UW-L leads the nation in producing physics graduates

Image of Adam Reiss speaking to a large crowd in an auditorium at UW-L.

Students, faculty, staff and community members listen to Nobel Prize Winner Adam Riess speak this past fall semester as part of the 2014 Distinguished Lecture Series in Physics. The lecture series is one of the many ways UW-L’s Physics Department attracts and retains high numbers of physics students.

UW-La Crosse is No. 1 in awarding physics degrees among bachelor’s degree granting programs in the country.

UW-L had an average of 31 physics degrees granted annually between 2011-13, making it No. 1 in the nation among bachelor’s degree granting institutions on the American Physical Society list.

The achievement comes at a time when the nation is experiencing a growing demand for Science, Technology, Engineering and Mathematics (STEM) graduates. Yet higher education is not producing enough graduates to meet the projected labor market demands, says Gubbi Sudhakaran, chair of UW-L’s Physics Department.

UW-L’s program stands out as one that is growing to meet this demand. The university attracts and retains students with a wide variety of programs, one-on-one advising, undergraduate research incorporated into the curriculum as well as thriving student organizations including the Society of Physics Students and Women in Physics.

“The quality of the education and the student-focused programs we provide to our majors are excellent,” says Sudhakaran.

Not only that, each year the department invites a Nobel Prize winning physicist to campus to meet and interact with students, faculty and staff and give a public lecture and physics seminar related to their discovery.

“We have amazing faculty, staff and students, and the faculty and staff have truly built this program into what it is today,” says UW-L Chancellor Joe Gow. “They’ve made a choice to go the extra mile.”

Other top higher education institutions on the latest list include SUNY College at Geneseo and U.S. Naval Academy, which took the second and third spots, respectively. Other UW schools on the list include UW-Eau Claire and UW-River Falls.

UW-L’s Physics program offers specialty tracks in astronomy, computational physics, optics, physics education, and biomedical and business concentrations; along with dual degree programs in physics/engineering and physics/physical therapy.

Physics graduates go on to work in a variety of careers such as engineering, computer hardware/software, research and development and education, says Sudhakaran.

Graduating high numbers is a trend

UW-L has consistently placed among the top five on the national list for graduating high numbers of physics graduates. UW-L tied for fifth place for classes graduating from 2006-08, third for classes graduating between 2008-12 and second for classes graduating between 2010-12.
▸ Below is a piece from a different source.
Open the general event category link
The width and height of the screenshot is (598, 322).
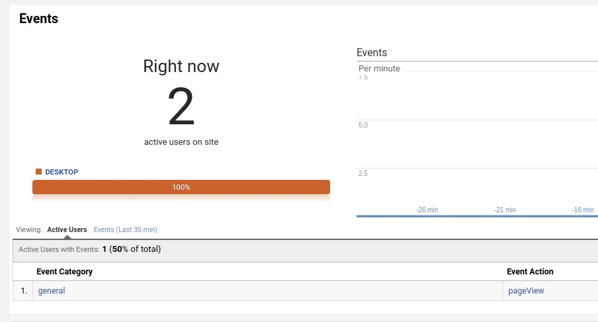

Other recent UW-L Physics Department accolades:

  • In 2013, the program was awarded the American Physical Society Award for Excellence in Undergraduate Physics Education, which recognizes physics programs that support best practices in education at the undergraduate level.
  • In 2012 the program was cited by the American Institute of Physics Career Pathways Project as a model program with regard to its success in placing its graduates into STEM careers.
  • Recognition from the National Task Force on Undergraduate Education in 2003 and the 2004 Teaching Excellence Award from the UW System Board of Regents.

For the 16th year in a row, UW-L’s Physics Department will welcome a Nobel Prize Winner in physics in the fall to meet with faculty, staff and students and give a public lecture. David Gross, 2004 Nobel Laureate in Physics, will be on campus Sept. 24-25. Gross is from the University of California, Kavli Institute for Theoretical Physics, Santa Barbara.